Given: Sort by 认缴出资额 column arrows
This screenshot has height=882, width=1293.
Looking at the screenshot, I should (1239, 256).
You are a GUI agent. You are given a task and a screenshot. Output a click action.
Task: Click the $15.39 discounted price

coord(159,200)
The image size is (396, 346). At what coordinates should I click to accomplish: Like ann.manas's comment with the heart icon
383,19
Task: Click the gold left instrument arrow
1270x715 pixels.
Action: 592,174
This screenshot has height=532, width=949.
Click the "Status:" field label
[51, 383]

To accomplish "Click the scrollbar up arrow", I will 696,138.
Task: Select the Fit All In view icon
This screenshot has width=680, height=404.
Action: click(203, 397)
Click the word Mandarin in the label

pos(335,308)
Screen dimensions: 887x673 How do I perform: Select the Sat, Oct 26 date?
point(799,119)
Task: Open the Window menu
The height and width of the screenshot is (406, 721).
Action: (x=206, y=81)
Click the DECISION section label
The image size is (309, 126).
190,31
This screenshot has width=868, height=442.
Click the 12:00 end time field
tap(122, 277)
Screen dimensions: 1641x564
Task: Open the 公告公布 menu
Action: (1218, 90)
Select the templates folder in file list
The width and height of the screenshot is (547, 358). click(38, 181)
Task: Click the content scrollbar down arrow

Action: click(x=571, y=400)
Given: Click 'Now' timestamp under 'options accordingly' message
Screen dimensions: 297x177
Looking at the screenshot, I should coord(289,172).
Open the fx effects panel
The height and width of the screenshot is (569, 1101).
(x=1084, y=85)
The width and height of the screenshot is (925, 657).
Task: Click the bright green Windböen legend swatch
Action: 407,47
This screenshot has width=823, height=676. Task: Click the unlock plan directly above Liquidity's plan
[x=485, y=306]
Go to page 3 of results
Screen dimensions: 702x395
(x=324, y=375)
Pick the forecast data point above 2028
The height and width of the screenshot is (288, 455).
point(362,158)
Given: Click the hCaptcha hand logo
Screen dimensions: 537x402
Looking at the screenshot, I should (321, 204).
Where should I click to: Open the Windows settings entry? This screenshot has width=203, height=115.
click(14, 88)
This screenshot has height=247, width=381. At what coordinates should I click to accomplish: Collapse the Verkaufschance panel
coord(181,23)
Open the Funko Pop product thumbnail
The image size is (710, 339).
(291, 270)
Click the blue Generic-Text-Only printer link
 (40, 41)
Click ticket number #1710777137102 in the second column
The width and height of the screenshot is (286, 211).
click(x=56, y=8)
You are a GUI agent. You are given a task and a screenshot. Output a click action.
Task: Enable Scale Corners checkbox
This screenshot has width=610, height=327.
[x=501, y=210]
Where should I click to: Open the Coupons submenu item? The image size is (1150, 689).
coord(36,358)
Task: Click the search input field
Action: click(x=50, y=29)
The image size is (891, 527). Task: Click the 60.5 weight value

○ ○ ○ ○ ○

### What needs to be done
Your task is to extract the lines running from the one with "Pick the forecast data point above 2028" to the end of the material, inclusive, copying each exactly and adding nothing.

### Answer below
Pick the forecast data point above 2028
The height and width of the screenshot is (288, 455).
point(362,158)
Given: Click the hCaptcha hand logo
Screen dimensions: 537x402
Looking at the screenshot, I should (321, 204).
Where should I click to: Open the Windows settings entry? This screenshot has width=203, height=115.
click(14, 88)
This screenshot has height=247, width=381. At what coordinates should I click to accomplish: Collapse the Verkaufschance panel
coord(181,23)
Open the Funko Pop product thumbnail
The image size is (710, 339).
(291, 270)
Click the blue Generic-Text-Only printer link
 (40, 41)
Click ticket number #1710777137102 in the second column
The width and height of the screenshot is (286, 211).
click(x=56, y=8)
You are a GUI agent. You are given a task and a screenshot. Output a click action.
Task: Enable Scale Corners checkbox
This screenshot has width=610, height=327.
[x=501, y=210]
Where should I click to: Open the Coupons submenu item? The image size is (1150, 689).
coord(36,358)
Task: Click the search input field
Action: click(x=50, y=29)
The image size is (891, 527). Task: Click the 60.5 weight value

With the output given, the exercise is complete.